Work required:
Rewrite every line of the rows below as a numbered list, skipping blank lines and leaving out the pictures.

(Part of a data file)
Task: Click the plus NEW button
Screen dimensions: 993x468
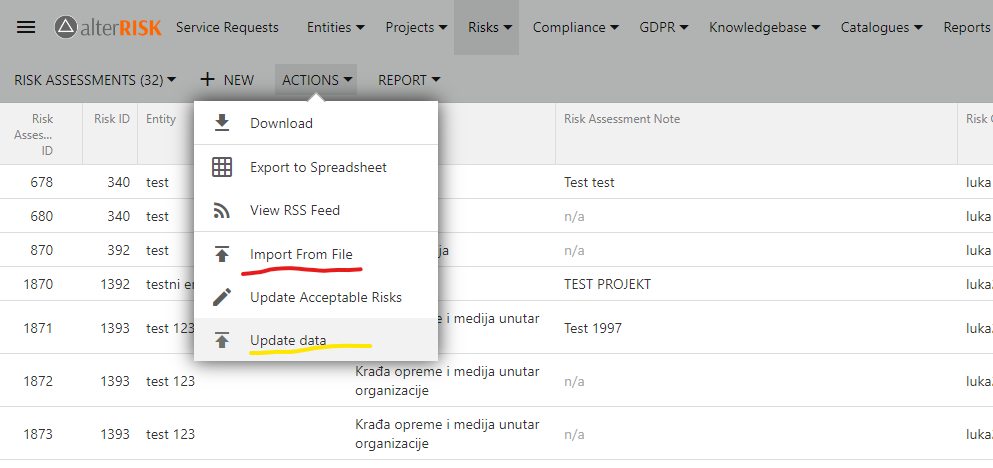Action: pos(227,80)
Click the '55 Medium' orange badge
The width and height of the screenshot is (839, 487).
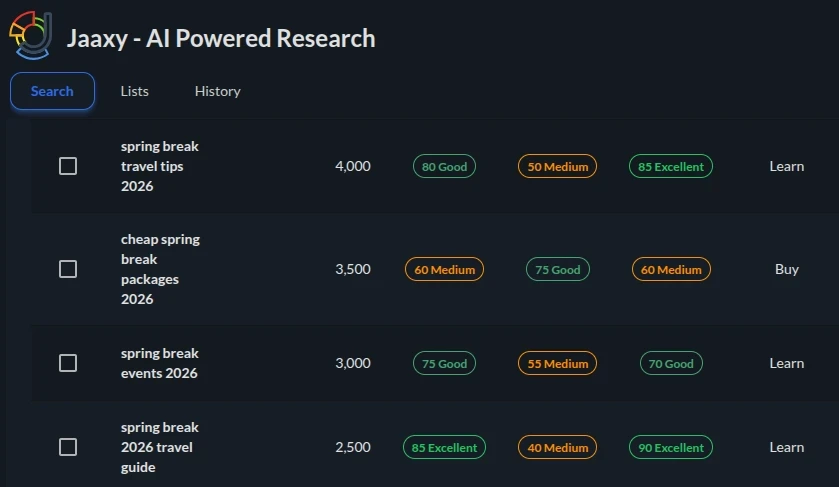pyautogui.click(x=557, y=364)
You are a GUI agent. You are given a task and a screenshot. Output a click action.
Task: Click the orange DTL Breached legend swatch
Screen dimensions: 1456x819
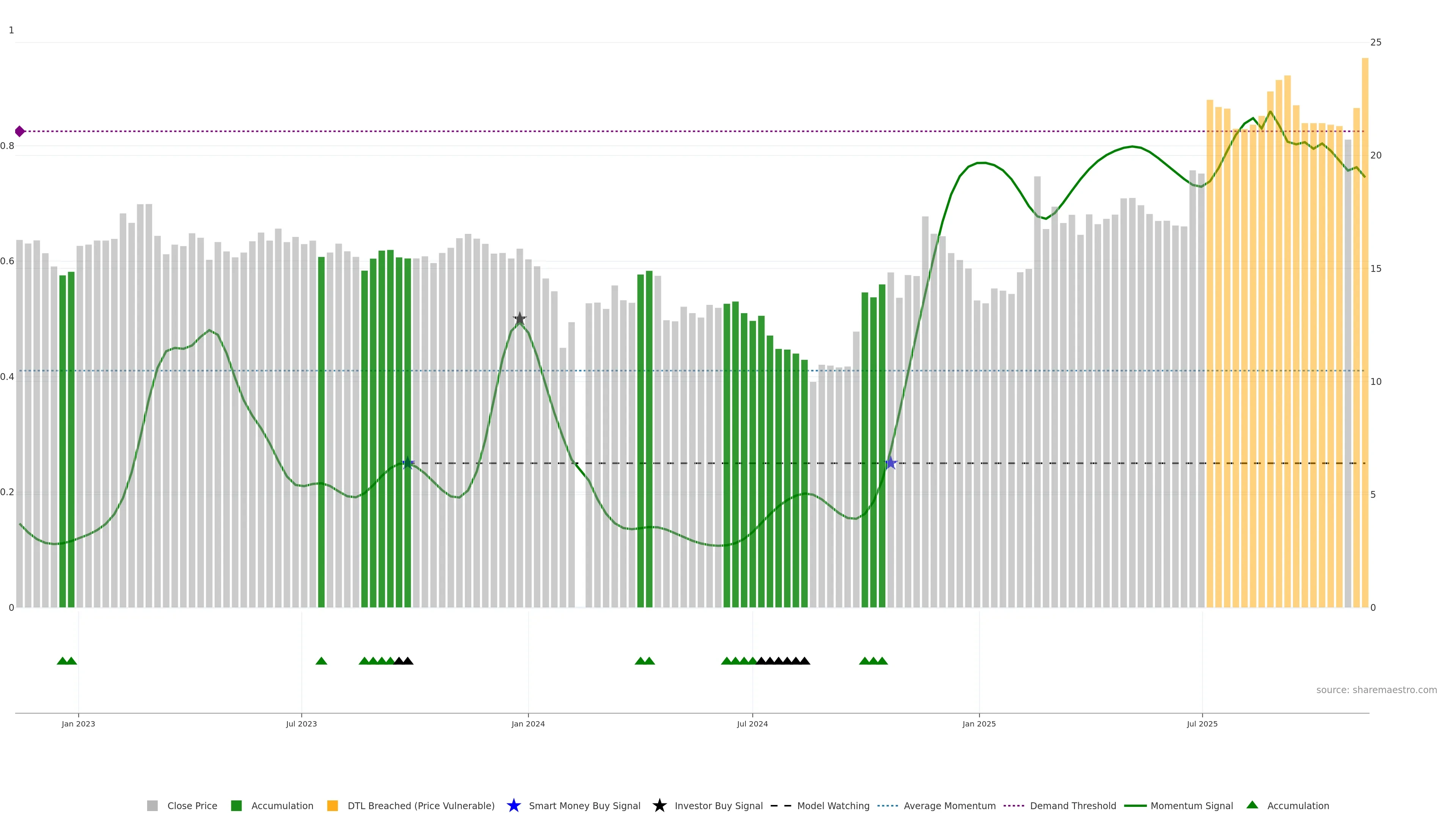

Answer in full:
1. Task: Click the plus NEW button
2. Screen dimensions: 993x468
3. Action: pos(227,80)
4. Click the '55 Medium' orange badge
5. The width and height of the screenshot is (839, 487).
6. pyautogui.click(x=557, y=364)
7. You are a GUI agent. You are given a task and a screenshot. Output a click action.
8. Task: Click the orange DTL Breached legend swatch
9. Screen dimensions: 1456x819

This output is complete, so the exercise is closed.